→ About this task:
Repeat word for word the part of the cell phone article below that starts with "That ratio has" and goes on through "are also mobile.".

Remember not too long ago, when “cordless” phones were big, ugly, and good for a sight-gag on a television comedy show? Well, those phones have gotten their revenge:
The number of U.S. households opting for only cell phones has for the first time surpassed those that just have traditional landlines. Twenty percent of households had only cells during the last half of 2008, according to a Centers for Disease Control and Prevention survey recently released. This compares with 17% of homes with landlines but no cells.
That ratio has changed starkly in recent years: In the first six months of 2003, just 3% of households were wireless only, while 43% stuck with only landlines.
Six in 10 households have both landlines and cell phones. Even so, industry analysts emphasized the public's growing love affair with the versatility of cell phones, which can perform functions like receiving text messages and are also mobile.
"The end game is consumers are paying two bills for the same service," said John Fletcher, an analyst for the market research firm SNL Kagan, referring to cell and landline phones. "Which are they going to choose? They'll choose the one they can take with them in their car."
About a third of people age 18 to 24 live in households with only cell phones, the federal figures showed, making them far likelier than older people to rely exclusively on cells. The same is true of four in 10 people age 25 to 29.
The data was compiled by the National Health Interview Survey, conducted by the CDC. The latest survey involved in-person interviews with members of 12,597 households conducted from July through December 2008.

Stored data
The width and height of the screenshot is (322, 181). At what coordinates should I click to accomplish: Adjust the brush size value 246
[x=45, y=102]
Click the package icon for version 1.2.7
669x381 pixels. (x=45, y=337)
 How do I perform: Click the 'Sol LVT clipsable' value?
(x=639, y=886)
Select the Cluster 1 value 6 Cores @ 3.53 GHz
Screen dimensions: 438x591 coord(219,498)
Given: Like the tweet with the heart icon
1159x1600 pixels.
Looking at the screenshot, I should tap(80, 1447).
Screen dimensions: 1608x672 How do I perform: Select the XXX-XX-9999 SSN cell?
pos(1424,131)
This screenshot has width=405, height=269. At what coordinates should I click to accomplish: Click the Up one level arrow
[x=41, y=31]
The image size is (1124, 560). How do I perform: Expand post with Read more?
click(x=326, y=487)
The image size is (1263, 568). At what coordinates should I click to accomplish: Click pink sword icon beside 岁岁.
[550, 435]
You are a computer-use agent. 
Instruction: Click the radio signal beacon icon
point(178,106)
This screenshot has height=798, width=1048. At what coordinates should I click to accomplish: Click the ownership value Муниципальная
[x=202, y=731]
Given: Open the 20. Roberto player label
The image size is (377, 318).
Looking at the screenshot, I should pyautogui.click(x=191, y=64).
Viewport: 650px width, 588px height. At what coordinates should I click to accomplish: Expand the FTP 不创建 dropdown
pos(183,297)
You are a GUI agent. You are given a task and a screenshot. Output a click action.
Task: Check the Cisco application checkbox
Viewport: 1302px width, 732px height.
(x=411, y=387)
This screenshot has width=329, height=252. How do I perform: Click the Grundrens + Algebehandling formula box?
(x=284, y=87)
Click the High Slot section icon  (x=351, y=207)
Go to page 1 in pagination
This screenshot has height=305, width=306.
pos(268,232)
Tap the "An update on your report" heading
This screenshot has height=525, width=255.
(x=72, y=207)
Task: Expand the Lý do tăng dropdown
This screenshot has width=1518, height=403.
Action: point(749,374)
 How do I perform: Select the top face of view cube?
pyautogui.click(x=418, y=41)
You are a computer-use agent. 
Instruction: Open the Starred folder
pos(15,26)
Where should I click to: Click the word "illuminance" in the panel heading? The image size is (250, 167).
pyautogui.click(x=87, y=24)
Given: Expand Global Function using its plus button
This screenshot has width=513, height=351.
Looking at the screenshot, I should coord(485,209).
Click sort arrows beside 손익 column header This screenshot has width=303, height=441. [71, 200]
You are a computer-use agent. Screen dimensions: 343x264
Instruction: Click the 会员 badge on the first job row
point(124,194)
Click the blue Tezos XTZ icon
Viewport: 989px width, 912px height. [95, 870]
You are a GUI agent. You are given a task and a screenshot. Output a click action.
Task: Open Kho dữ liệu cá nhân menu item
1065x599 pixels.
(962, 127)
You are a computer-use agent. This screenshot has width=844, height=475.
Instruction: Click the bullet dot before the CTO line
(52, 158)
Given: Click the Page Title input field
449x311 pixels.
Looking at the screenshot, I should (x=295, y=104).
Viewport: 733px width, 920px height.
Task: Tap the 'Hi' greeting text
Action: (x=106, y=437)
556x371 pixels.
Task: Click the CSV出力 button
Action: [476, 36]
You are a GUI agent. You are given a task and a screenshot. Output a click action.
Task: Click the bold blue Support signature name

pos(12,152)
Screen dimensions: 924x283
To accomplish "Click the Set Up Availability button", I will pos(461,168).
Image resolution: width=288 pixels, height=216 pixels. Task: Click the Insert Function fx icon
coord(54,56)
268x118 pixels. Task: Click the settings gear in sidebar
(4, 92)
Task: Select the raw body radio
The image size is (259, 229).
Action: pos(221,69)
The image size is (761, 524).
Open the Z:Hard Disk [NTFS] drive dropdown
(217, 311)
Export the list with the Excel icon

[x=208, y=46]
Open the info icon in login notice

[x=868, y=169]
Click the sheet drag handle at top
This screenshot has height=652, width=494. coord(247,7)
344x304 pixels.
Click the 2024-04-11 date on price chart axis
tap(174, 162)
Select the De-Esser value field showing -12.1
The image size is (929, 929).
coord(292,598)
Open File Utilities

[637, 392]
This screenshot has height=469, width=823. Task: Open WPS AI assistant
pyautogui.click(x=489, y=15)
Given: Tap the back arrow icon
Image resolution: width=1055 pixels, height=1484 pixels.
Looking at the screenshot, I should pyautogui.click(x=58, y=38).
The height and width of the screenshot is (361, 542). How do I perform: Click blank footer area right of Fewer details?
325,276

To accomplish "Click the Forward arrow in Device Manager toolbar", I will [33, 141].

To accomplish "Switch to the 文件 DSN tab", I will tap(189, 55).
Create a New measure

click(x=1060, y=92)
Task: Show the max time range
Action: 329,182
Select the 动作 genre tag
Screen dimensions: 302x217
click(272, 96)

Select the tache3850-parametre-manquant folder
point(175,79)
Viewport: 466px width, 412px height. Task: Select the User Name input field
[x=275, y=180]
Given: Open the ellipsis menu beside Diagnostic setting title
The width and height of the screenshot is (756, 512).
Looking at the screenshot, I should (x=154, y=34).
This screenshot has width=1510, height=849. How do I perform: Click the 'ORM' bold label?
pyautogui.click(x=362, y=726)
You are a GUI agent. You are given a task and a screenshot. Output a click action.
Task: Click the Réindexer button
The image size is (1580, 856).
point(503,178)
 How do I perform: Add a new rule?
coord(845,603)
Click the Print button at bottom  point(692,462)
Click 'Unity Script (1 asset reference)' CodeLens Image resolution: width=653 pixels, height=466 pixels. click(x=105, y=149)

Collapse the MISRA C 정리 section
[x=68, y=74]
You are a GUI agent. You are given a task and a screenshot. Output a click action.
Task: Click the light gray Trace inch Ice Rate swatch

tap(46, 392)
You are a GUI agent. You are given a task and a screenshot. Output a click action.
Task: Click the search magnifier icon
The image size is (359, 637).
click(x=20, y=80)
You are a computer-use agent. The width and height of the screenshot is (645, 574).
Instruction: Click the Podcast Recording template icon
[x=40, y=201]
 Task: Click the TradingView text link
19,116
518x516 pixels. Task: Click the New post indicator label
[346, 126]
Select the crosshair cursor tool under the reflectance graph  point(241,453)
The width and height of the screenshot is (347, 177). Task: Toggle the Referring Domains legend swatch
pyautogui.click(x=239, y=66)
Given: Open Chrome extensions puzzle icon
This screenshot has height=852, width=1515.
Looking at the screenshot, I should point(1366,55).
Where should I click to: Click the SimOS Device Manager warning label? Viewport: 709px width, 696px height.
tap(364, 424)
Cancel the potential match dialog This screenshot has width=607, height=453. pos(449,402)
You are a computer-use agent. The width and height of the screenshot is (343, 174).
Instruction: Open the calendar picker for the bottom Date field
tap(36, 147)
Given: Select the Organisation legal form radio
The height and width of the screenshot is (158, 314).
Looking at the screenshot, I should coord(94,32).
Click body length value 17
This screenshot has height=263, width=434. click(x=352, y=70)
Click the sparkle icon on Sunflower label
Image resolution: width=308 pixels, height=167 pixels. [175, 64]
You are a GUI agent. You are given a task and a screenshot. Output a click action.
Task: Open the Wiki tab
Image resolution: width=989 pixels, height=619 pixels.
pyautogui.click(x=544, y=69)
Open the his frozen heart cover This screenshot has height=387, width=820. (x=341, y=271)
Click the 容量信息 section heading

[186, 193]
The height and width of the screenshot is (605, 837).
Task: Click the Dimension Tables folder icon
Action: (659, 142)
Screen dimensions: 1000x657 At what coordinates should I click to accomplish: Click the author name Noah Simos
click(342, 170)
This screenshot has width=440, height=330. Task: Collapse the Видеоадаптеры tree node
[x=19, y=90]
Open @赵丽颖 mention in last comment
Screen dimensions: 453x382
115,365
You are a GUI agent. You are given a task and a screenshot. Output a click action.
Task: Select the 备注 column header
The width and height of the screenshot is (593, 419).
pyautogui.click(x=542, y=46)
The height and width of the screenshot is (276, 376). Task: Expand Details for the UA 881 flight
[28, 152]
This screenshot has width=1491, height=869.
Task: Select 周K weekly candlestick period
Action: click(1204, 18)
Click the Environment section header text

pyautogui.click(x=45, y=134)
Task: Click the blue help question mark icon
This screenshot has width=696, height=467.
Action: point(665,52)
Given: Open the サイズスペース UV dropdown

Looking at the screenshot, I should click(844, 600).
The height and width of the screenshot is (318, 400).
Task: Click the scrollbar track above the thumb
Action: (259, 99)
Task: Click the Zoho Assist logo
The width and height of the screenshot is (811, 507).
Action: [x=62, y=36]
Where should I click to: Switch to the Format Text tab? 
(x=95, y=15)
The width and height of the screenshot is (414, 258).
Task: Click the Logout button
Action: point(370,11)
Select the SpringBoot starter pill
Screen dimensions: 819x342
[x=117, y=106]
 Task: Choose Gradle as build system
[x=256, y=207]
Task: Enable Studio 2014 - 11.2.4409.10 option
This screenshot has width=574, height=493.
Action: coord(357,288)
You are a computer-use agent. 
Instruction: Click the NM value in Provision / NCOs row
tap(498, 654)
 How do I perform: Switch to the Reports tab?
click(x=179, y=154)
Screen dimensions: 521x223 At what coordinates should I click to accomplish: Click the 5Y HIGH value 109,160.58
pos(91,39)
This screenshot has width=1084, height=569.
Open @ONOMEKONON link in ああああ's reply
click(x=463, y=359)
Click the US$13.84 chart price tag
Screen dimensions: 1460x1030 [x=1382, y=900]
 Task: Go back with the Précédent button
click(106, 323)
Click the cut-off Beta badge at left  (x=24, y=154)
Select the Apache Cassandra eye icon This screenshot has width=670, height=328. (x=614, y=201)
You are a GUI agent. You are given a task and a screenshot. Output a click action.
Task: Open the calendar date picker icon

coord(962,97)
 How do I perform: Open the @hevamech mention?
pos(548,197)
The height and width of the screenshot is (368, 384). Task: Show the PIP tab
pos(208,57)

→ Written reply:
That ratio has changed starkly in recent years: In the first six months of 2003, just 3% of households were wireless only, while 43% stuck with only landlines.
Six in 10 households have both landlines and cell phones. Even so, industry analysts emphasized the public's growing love affair with the versatility of cell phones, which can perform functions like receiving text messages and are also mobile.